Directions for this task: Below are the records; locate each line with the word "resolution" and copy it.

Data in this exercise:
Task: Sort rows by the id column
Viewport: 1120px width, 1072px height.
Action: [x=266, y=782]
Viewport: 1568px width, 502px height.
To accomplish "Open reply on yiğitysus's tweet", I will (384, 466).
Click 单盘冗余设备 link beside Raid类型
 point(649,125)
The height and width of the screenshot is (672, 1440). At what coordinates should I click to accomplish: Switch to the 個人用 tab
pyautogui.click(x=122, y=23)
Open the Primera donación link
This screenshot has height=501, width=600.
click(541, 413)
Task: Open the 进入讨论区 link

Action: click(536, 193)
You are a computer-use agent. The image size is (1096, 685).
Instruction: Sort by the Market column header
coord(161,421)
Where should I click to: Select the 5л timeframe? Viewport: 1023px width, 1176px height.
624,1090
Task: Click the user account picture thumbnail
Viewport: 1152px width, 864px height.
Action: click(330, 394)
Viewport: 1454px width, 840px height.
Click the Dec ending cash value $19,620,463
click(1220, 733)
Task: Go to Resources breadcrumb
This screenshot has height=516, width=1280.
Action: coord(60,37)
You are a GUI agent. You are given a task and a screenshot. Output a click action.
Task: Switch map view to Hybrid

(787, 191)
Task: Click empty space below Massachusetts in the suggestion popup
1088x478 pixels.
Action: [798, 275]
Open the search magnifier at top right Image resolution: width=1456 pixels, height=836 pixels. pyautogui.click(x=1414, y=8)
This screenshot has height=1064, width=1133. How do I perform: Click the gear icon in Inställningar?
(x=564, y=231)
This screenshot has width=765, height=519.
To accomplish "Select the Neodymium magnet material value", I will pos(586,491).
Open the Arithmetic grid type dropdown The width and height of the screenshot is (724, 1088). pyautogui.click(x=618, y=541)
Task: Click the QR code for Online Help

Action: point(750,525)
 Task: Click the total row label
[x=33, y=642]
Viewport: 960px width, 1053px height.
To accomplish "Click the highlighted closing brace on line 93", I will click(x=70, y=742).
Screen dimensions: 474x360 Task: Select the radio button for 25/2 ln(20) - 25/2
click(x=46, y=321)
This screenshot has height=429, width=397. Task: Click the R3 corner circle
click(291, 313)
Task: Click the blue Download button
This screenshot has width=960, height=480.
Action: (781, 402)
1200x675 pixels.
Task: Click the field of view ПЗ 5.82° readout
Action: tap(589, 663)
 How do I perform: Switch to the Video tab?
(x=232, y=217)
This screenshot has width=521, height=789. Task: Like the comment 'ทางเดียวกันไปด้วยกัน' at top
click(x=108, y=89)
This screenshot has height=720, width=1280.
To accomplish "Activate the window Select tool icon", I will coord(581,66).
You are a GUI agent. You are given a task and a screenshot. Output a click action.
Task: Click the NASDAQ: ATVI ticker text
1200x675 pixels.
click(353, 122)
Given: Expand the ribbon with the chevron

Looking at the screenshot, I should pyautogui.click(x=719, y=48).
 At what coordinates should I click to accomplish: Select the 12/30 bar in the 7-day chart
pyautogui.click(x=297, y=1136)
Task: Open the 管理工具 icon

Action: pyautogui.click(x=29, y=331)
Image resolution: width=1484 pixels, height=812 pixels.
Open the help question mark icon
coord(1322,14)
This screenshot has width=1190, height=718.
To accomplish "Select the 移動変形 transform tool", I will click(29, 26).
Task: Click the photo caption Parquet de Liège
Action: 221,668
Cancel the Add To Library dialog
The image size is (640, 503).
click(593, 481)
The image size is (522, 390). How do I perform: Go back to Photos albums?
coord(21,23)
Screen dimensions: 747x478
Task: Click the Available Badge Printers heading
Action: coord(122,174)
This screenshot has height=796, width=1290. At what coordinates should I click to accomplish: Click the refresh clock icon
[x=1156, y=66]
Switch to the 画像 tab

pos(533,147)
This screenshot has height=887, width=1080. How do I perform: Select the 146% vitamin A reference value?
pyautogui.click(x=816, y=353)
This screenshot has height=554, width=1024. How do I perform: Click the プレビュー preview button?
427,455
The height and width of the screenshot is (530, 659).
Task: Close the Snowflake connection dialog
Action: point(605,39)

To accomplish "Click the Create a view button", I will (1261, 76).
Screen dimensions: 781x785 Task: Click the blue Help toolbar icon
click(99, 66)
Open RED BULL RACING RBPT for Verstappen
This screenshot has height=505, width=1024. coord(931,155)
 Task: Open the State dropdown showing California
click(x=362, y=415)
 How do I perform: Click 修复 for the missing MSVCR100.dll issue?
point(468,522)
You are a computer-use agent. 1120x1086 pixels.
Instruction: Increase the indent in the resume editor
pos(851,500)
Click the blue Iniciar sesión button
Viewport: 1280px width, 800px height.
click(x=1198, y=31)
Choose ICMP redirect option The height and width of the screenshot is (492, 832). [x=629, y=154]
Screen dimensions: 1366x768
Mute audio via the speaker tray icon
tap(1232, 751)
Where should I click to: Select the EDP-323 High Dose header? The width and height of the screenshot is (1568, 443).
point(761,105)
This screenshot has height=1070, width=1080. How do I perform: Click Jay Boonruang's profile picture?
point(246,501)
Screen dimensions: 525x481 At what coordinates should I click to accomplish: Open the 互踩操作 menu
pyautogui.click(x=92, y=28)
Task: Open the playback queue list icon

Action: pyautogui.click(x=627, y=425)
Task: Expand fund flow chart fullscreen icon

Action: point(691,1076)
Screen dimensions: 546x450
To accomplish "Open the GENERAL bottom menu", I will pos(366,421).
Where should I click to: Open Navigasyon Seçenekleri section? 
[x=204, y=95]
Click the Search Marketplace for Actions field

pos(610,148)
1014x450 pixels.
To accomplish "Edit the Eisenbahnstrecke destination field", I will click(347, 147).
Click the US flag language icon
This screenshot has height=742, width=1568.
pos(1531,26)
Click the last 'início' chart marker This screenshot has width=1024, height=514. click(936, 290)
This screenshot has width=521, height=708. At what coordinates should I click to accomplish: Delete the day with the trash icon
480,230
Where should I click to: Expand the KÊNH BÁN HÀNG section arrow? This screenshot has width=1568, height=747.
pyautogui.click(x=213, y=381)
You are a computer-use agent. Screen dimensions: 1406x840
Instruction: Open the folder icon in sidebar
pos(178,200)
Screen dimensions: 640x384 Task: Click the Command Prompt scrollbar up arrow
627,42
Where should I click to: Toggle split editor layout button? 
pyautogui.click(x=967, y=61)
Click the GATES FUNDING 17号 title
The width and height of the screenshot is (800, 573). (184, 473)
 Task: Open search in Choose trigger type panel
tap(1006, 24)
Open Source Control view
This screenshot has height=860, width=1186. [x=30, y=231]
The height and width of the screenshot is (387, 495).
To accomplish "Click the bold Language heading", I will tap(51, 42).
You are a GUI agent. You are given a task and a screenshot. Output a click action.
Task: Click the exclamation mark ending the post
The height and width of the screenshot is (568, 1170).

Problem solution:
Open the search magnifier at top right Image resolution: width=1456 pixels, height=836 pixels. pyautogui.click(x=1414, y=8)
Image resolution: width=1484 pixels, height=812 pixels.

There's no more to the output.